Closed B0Gec closed 2 years ago

B0Gec commented 2 years ago

Describe the bug when signing non latin1 charaters cause error. I reccomend 'utf-8' instead of 'latin1' in fonts/basic.py

MatthiasValvekens commented 2 years ago

Hi @bostjangec, thanks for your comment. I'm assuming this is about how SimpleFontEngine encodes text?

PyHanko supports writing Unicode text, but unfortunately it's going to be a bit more complicated than just writing UTF-8 to the content stream.

PDF's text display features are older than Unicode, and displaying non-Latin text "properly" requires some effort. While there are a number of very simple "standard" fonts that (virtually) all PDF readers will offer, and (oversimplifying a little bit) those all work with the Latin character set. That works fine for very simple things, but (as you have discovered) it doesn't really generalise well. This is also why pyHanko uses latin1 in SimpleFontEngine. That was a deliberate choice, since arbitrary UTF-8 probably wouldn't work in a lot of viewers anyhow.
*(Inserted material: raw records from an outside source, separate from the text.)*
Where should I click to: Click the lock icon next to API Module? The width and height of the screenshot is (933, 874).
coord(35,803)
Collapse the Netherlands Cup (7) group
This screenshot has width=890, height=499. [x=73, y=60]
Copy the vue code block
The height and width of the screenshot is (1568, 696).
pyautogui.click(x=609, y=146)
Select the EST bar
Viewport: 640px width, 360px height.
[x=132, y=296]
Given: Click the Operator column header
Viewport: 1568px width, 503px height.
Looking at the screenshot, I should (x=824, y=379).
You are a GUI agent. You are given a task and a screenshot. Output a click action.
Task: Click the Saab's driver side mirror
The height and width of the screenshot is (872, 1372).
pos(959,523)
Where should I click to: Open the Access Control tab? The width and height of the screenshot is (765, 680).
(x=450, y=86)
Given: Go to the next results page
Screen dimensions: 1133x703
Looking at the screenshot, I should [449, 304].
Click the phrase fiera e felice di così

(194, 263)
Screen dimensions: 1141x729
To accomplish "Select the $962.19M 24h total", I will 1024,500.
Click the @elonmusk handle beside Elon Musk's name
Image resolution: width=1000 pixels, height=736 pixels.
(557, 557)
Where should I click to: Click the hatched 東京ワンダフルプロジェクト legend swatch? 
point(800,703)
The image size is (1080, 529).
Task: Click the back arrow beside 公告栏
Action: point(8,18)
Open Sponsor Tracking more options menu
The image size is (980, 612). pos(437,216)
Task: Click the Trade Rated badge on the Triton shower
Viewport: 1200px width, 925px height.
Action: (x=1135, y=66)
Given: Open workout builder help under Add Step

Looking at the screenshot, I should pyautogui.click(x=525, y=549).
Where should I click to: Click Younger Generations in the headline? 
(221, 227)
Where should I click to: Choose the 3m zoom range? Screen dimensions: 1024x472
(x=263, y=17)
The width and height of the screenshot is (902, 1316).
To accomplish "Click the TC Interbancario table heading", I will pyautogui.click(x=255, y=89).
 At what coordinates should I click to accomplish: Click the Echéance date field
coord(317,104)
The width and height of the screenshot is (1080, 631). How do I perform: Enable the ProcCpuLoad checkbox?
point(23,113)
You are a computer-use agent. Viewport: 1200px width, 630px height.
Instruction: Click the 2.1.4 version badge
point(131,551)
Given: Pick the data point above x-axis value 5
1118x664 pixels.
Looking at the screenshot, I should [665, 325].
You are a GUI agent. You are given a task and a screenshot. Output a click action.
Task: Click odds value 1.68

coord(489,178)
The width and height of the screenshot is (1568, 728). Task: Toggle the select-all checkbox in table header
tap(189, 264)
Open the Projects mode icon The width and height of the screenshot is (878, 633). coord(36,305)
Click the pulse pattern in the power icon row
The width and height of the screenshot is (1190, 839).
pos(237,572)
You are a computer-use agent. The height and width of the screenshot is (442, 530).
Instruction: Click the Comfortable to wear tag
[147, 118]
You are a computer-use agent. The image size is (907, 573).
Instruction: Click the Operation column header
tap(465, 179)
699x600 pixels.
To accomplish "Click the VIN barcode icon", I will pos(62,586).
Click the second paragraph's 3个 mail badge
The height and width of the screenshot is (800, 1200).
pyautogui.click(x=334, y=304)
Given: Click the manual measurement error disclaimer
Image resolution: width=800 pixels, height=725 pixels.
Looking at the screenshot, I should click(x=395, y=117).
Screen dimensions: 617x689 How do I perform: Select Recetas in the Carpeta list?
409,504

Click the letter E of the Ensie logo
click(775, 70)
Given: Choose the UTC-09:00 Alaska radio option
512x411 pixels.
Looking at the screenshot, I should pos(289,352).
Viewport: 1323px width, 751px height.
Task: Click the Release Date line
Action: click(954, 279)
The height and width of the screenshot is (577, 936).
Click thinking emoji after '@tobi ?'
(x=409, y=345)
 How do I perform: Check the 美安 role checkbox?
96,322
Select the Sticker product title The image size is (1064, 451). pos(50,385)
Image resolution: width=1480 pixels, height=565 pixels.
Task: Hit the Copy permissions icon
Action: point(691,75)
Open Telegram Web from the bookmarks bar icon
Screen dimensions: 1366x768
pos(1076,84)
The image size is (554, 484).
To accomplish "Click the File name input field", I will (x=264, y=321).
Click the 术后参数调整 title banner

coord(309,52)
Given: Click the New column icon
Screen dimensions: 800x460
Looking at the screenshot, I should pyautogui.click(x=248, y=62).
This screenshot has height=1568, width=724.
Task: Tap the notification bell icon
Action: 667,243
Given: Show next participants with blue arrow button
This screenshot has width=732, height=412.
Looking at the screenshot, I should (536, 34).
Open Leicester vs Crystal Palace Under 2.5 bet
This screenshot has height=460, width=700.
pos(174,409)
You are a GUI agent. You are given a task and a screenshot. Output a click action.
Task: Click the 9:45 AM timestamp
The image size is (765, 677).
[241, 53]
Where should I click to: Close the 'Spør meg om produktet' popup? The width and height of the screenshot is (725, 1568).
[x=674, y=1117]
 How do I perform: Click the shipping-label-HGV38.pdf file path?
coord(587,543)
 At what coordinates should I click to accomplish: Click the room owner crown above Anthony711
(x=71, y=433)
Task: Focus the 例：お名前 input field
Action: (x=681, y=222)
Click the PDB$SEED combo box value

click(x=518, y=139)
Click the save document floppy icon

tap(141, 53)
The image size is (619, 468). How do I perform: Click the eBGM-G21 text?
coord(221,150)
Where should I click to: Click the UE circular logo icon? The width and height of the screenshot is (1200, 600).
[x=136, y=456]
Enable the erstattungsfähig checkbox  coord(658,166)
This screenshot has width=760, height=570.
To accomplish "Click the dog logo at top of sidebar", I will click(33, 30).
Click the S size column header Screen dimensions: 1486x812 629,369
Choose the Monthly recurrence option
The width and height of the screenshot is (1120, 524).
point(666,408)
Now, in your case, what you want to do is choose a font of your liking (that supports the characters you need), and embed a subset of it. PyHanko implements that using a font engine called GlyphAccumulator. There's a fairly straightforward example in the docs.

Under the hood, pyHanko will invoke HarfBuzz to handle shaping, and use that to translate your Unicode strings to PDF display operators ("regular" character encodings don't really enter into the equation). The font is then subsetted using fontTools and embedded into the file.

TL;DR: Text handling in PDF is complicated, and the output of SimpleFontEngine effectively can't handle non-Latin text. Use GlyphAccumulator instead.